Easy navigation would be if you told them where they were actually going before they clicked on the link. Easy navigation would be if the same link text didn’t take you to entirely different destinations depending on the location of the text. You must be using the word ‘navigation’ in a different sense to designers and usability experts. Or maybe you’re just redefining the word ‘easy’.

At least they sold a few more CSS upgrades and gifted themselves another couple of thousand tag page links. Ad revenue must be suffering in the credit crunch for them to do this now. It’s only a matter of time before all non-logged-in users start seeing ads on wordpress.com, if they don’t already.

Oh, and anyone else notice that Matt’s pet designer has been hauled out of the chilly waters of freelancing? Anyone else not surprised? I suppose it significantly lessens the pain of having to hire somebody outside your company if you transform all your subcontractors into employees sooner or later. Not to mention suddenly being able to claim that Monotone was designed entirely by Automattic. Still being beaten hollow by Tarski and Dum-Dum in the download wars, though, despite the front-page screenshot. That must sting.

Comments (22)

answerable

I think we are all aware by now that Automattic are generally averse to having official policies on anything much, apart from affiliate links/adsense/spam/miscellaneous profiteering etc. being Teh Evil (unless they are doing it, in which case it is OK). Official policies, like, totally stifle your freedom to make the rules up as you go along. Hence, while having over a dozen tagegories on your posts probably will get you kicked out of the global ad tag pages and labelled a spammer, it’s ‘not a published rule‘ (in fact, the exact nature of the rule is a closely guarded secret) and the FAQ blithely insists there is no limit on the number of tags you can have. Who knows, one day Scoble might experience an urge to tagspam. It’s so much easier to change the rules if they’re obscure in the first place.

Inevitably, however, sometimes the freedom to invent policy on the hoof leads to staff inventing entirely different policies on the same thing without each other’s knowledge.

Last January, Mad at blog-well.com appealed for the ability to redirect traffic from their old wordpress.com blog to their new wordpress.org blog.
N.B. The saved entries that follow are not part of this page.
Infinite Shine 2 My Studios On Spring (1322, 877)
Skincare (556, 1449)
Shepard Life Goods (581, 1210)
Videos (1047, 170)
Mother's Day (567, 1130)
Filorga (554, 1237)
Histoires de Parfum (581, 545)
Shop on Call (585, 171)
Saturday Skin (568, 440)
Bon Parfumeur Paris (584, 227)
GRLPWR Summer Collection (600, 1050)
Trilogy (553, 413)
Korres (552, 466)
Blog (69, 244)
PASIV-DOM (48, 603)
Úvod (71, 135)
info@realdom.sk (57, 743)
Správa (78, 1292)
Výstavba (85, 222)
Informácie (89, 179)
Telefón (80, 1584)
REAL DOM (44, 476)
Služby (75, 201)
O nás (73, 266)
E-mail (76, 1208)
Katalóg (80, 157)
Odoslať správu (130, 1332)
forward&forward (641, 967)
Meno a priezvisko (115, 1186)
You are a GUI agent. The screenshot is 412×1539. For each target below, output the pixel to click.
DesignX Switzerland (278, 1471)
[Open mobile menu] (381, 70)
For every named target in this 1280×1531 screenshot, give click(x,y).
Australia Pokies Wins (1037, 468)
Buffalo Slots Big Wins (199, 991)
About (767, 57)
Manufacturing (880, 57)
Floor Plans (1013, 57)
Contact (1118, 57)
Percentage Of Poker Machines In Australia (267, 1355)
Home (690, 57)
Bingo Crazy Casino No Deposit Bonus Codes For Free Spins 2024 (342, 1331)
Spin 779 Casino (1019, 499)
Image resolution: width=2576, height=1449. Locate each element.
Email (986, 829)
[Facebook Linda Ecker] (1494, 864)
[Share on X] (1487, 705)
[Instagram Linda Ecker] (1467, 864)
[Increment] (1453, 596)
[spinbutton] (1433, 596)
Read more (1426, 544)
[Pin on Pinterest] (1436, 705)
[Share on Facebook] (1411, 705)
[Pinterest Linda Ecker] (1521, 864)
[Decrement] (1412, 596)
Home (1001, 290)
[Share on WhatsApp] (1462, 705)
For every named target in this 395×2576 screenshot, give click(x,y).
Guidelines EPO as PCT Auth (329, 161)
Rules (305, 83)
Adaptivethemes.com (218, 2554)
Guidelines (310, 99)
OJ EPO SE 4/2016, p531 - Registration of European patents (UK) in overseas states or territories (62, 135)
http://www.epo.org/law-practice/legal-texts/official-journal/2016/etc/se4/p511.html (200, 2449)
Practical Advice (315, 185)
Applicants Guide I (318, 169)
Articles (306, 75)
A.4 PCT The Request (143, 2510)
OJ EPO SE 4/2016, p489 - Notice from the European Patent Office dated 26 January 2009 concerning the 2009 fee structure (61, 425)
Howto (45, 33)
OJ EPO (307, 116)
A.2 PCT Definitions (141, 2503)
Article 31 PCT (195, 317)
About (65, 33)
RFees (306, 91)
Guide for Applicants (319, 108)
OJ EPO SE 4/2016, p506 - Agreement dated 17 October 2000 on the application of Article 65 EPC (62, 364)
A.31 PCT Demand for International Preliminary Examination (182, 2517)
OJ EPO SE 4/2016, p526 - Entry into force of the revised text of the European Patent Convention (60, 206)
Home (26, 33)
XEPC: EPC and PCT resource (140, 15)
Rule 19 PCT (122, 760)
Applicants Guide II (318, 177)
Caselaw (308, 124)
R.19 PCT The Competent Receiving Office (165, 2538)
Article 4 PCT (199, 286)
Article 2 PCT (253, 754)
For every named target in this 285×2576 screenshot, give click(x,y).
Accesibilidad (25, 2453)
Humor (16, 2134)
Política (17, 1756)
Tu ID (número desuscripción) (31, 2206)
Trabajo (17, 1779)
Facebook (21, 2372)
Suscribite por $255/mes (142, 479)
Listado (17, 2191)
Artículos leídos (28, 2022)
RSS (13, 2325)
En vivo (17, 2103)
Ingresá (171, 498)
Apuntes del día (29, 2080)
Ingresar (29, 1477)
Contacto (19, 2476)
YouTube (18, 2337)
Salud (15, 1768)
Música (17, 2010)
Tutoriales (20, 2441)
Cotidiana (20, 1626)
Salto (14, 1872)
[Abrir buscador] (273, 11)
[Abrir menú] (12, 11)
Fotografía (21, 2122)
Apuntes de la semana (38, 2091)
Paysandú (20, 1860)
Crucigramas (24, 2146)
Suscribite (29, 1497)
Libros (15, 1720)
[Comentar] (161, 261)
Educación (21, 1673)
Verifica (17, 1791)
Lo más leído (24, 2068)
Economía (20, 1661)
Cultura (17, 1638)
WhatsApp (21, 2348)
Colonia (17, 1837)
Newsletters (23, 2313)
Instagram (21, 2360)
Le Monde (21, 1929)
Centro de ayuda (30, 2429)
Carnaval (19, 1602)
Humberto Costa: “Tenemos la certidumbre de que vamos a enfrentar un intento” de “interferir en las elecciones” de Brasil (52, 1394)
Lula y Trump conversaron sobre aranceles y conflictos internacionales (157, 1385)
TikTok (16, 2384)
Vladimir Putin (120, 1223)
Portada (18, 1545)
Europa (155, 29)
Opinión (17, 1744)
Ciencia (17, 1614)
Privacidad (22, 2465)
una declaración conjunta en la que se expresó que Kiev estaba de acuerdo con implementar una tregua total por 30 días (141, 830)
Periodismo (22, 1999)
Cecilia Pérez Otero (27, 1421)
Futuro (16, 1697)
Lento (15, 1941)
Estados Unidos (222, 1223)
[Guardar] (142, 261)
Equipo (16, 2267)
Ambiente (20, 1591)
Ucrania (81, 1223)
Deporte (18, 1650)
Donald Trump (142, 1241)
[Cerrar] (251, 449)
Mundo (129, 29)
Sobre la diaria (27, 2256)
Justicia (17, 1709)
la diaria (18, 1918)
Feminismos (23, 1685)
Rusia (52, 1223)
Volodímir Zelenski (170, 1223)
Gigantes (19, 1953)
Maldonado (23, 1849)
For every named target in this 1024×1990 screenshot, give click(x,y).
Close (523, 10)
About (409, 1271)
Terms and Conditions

Matt responded in comments with a workaround:

Did you try adding the domain to this blog, making it your primary URL, and then switching the DNS back to GoDaddy? It should redirect all visitors from blogwell.wordpress.com to the new domain on the new host, at least as long as you pay the 10/yr for parking.

Yay! Mad was very happy and grateful for this solution, as were several people who showed up later in the same comments thread. In response to the support issues arising from this thread, six months later Mad produced a PDF tutorial on how to make the move from .com to .org. Yay again.

Unfortunately, Matt appears to have neglected to tell his head of support that he has been promoting this feature, and when a year on from Mad’s how-to guide somebody shows up on the forums asking for clarification Mark censors the link to the tutorial, says it’s ‘unsupported’ and could stop at any time, then suggests that accounts caught doing it could be nuked. Raincoaster backs him up, having experience of seeing such blogs deleted.

Look, I know it can be hard for everyone to be on the same page because you’re all in different countries in different timezones doing different things, but your communication breakdowns should really not be the users’ problem. The original poster’s question was very simple: is it allowed, or is it not allowed? That should be answerable with ‘yes’ or ‘no’. Qualified ‘yes’ and ‘no’, perhaps, such as ‘you would need to have hosted your blog here for x amount of time’ or ‘you would have to have bought your domain through us’, or ‘only if you opt out of global tags’. Or even, if that would be too boring and straightforward to fit with the way you like to do things, the standard business-blog response of ‘contact support detailing your individual circumstances so a decision can be made’. But still, you know, some sort of reasoning other than the whim of whoever happens to be answering the question today. People who are promoting solutions given to them by your boss can be forgiven for thinking the solution is company-approved.